Default Exposure, ISO 64
Image quality. The Fujifilm FinePix Z20fd captured generally good-looking images, with good color and image quality in most cases. Overall color was bright and vibrant, though the strong reds and blues do practically jump off of the page. Still, most consumers like their color a little brighter than life, so the Fujifilm Z20fd will likely please here.
Very good detail in the mosaic pattern,
with good definition.
Evidence of strong blurring on the left
side that extends quite far into
The Fujifilm FinePix Z20fd captures a lot of fine detail, as you can see in the crop of the mosaic pattern above left.
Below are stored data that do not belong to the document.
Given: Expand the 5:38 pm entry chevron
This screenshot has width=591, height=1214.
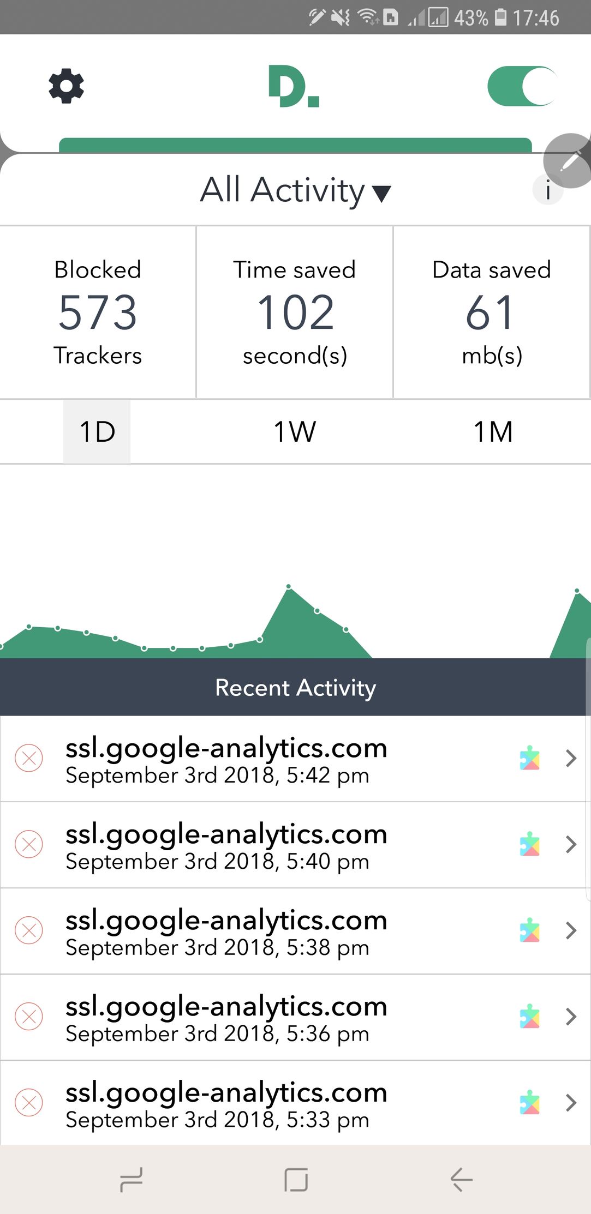Looking at the screenshot, I should click(x=571, y=930).
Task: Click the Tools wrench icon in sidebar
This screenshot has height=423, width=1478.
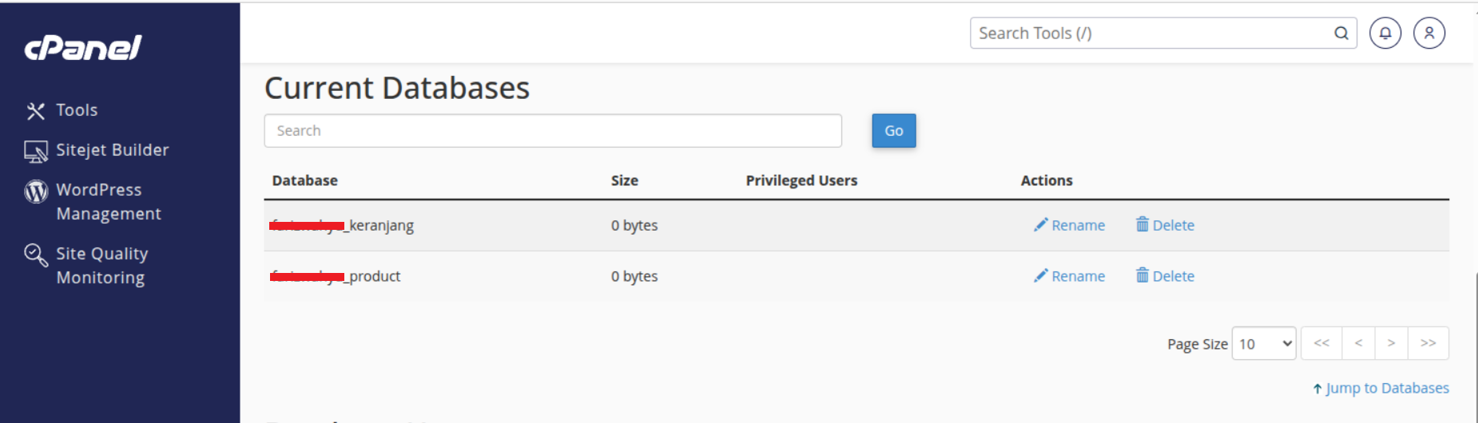Action: pyautogui.click(x=35, y=111)

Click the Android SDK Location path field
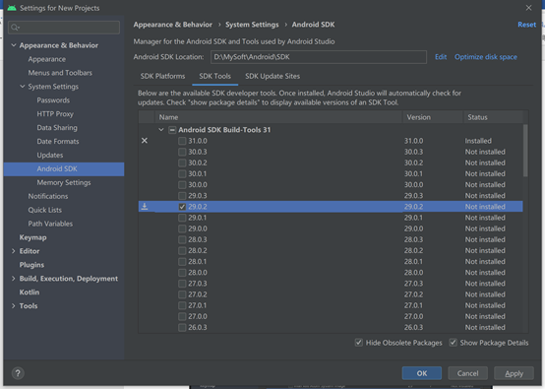[x=319, y=57]
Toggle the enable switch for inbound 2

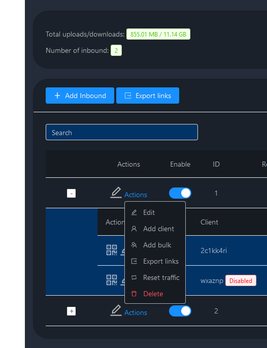[x=180, y=311]
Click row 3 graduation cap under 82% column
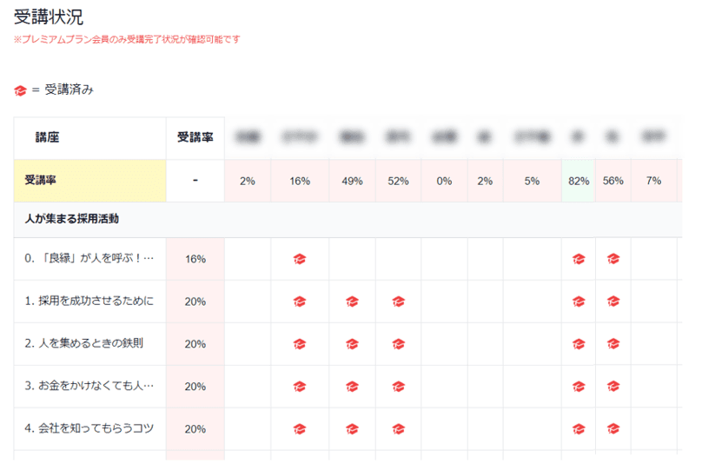The width and height of the screenshot is (702, 471). (579, 387)
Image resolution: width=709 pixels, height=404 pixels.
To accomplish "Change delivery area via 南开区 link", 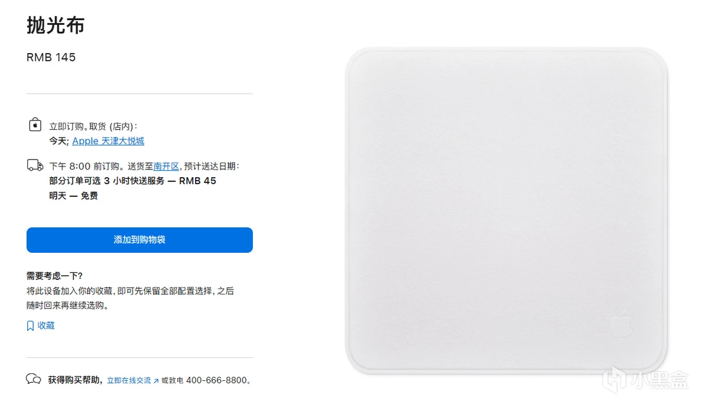I will [166, 167].
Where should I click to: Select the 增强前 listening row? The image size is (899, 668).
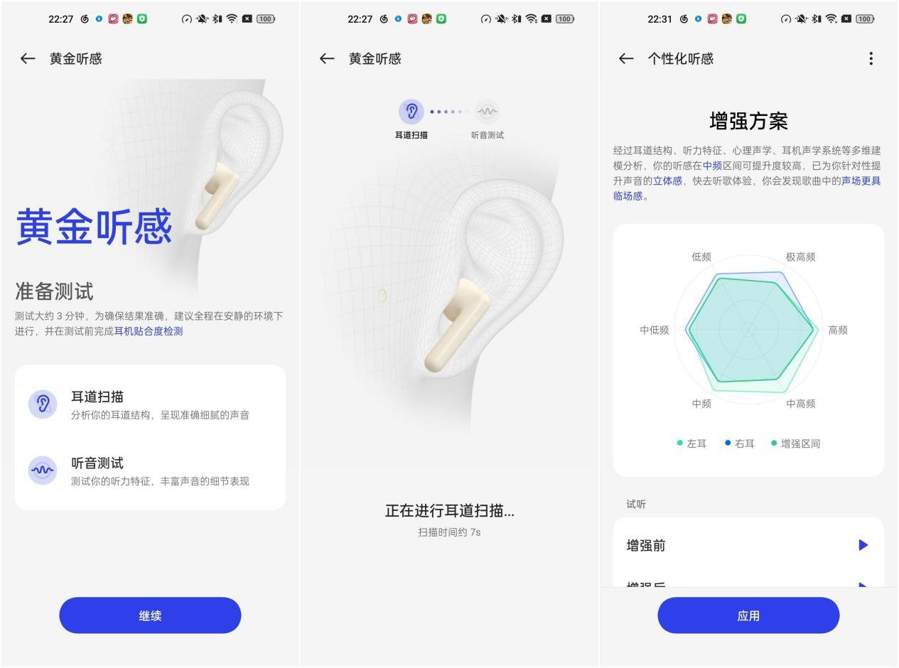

Many cameras lose detail in the mosaic pattern here, but the Fujifilm Z20fd actually holds onto a fair amount, and with pretty good definition thanks to its 10-megapixel CCD. In the crop above right, you can see the blurring that extends from the left side of the frame.
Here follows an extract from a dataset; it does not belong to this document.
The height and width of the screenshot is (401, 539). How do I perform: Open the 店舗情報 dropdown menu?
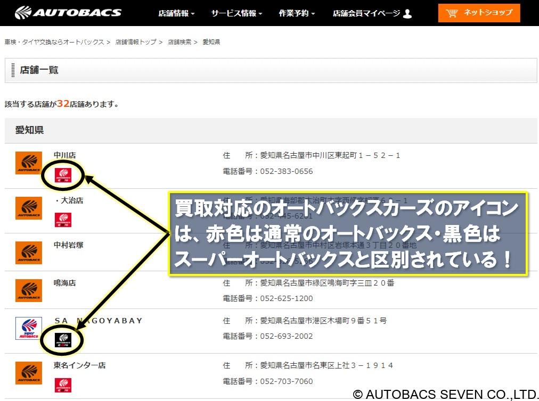(x=176, y=13)
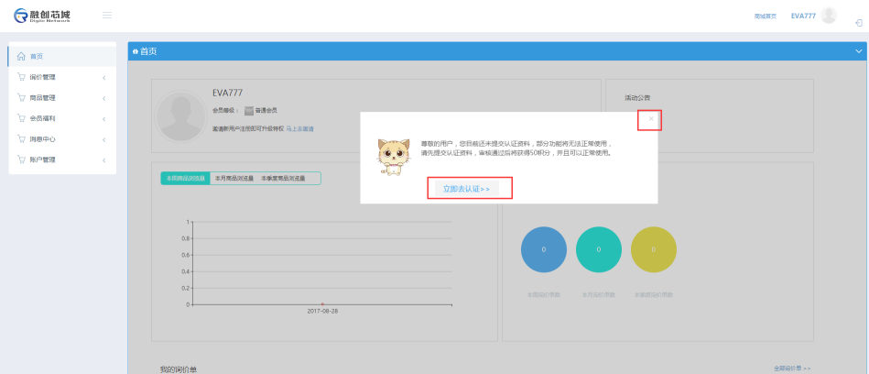Screen dimensions: 869x374
Task: Open the 全部询价单 link
Action: [792, 369]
The abbreviated noise series above shows the camera's noise levels at ISOs 64, 400, and 1,600, and the gray squares of the color chart are where noise pattern is easiest to distinguish. As you can see, noise is low at ISO 64, and only moderately high at ISO 200. By ISO 400, the noise pattern is quite distinct, and fine detail loses definition. The camera's efforts to suppress noise here seem minimal. The noise pattern is quite strong at ISO 1,600, and the increased noise level also affects color balance and saturation, for a cooler, flatter image. Fine detail is all but lost as well.
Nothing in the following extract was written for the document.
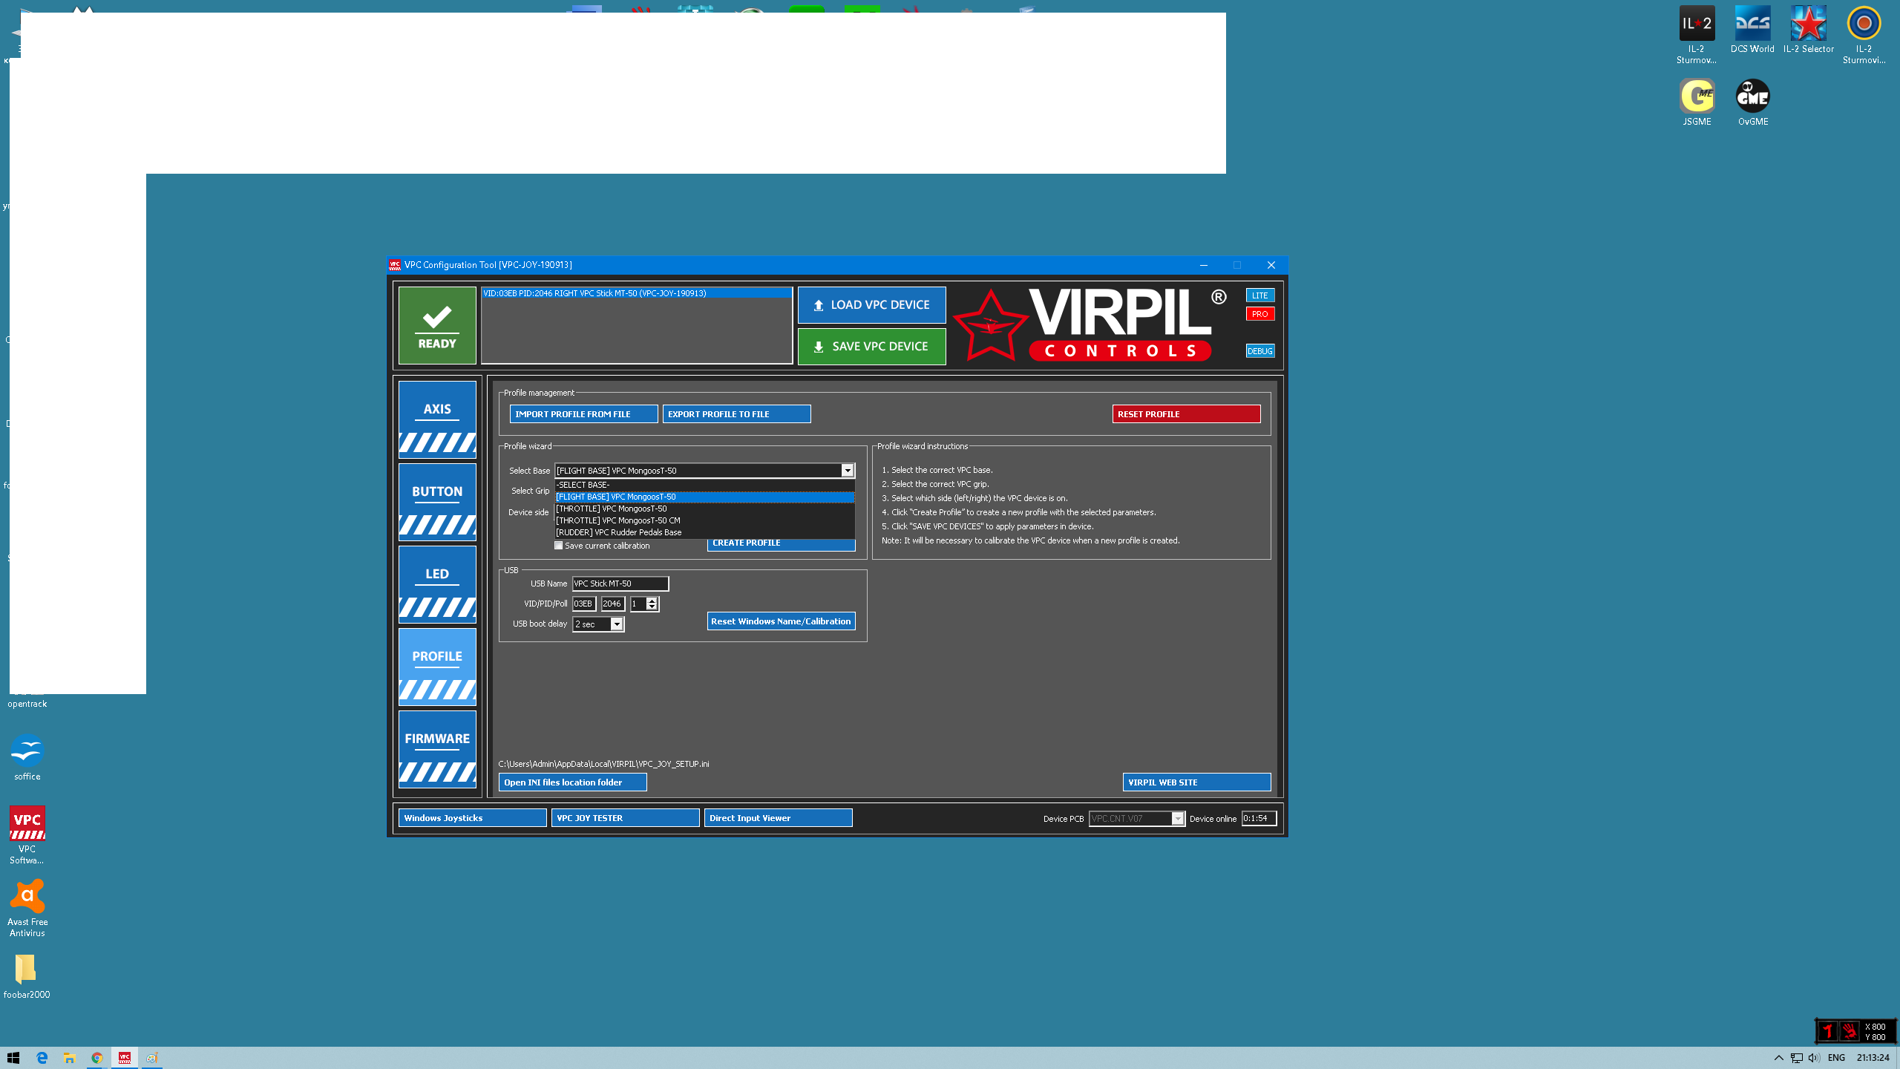The width and height of the screenshot is (1900, 1069).
Task: Click the green READY status icon
Action: coord(437,325)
Appraisal. The Fujifilm FinePix Z20fd is small and fun, and offers good capability for its tiny size. The 10-megapixel CCD picks up a lot of fine detail, and both color and exposure performance are generally good. Noise handling isn't great at the highest sensitivity settings, but results are fine at the normal ISOs. Blurring in the corners of the frame will definitely detract from compositions with a lot of fine detail in these areas, but for average day-to-day snapshots, the Z20fd's performance should be just fine.
Fuji Z20fd Basic Features
- 10.0-megapixel CCD (effective) delivers image resolutions as high as 3,648 x 2,736 pixels
- 3x optical zoom lens, equivalent to 35-105mm
- As much as 5.7x digital zoom
- Center and Multi AF modes
- 2.5-inch color LCD monitor
- Auto and Manual (Program AE) main exposure modes
- Shutter speeds from 1/1,000 to 3 seconds, depending on mode
- Aperture range from f/3.7 - f/9.0, depending on zoom position
- Built-in flash with five modes
- xD-Picture Card/SD/SDHC memory card slot
- Approx. 45MB internal memory
- Power from custom rechargeable lithium-ion battery pack
- Connectors for A/V television connection and USB 2.0 connection
- PictBridge compatible
- IrSimple for wireless communication
Fuji Z20fd Special Features
- 16 preset Scene modes
- Continuous Shooting mode
- Movie mode with sound
- Blog mode
- Face Detection technology
- Picture Stabilization / Anti-blur mode
- Macro and Self-Timer modes
- 256-zone evaluative metering
- Adjustable ISO from 64 to 1,600 equivalents, plus an Auto setting
- Adjustable white balance with six settings
- Color menu for creative color options
- Soft carrying case
- Backup rechargeable lithium-ion battery pack for extended outings
- Large capacity xD memory card or large capacity SD/MMC memory card. (These days, 1GB is a good tradeoff between cost and capacity, but if you plan to capture many movie clips, 4GB should be a minimum.)
Fuji Z20fd Conclusion
Pocketable, compact, and available in a rainbow of fun colors, the Fujifilm FinePix Z20fd practically begs to be taken along for the ride. Its tiny body holds a 10-megapixel CCD, 3x optical zoom lens and a host of fun preset shooting modes and creative tools for shooting and editing files post-capture. Despite some issues with image noise at higher sensitivity settings and some strong blurring in the corners of the frame from the lens, the Fujifilm Z20fd's overall performance is pretty good. The FinePix Z20fd isn't our top choice in terms of image quality, as was the FinePix Z5fd, but it's a fun camera that's quick to learn and suitable for any experience level, with a reasonable price of under $200.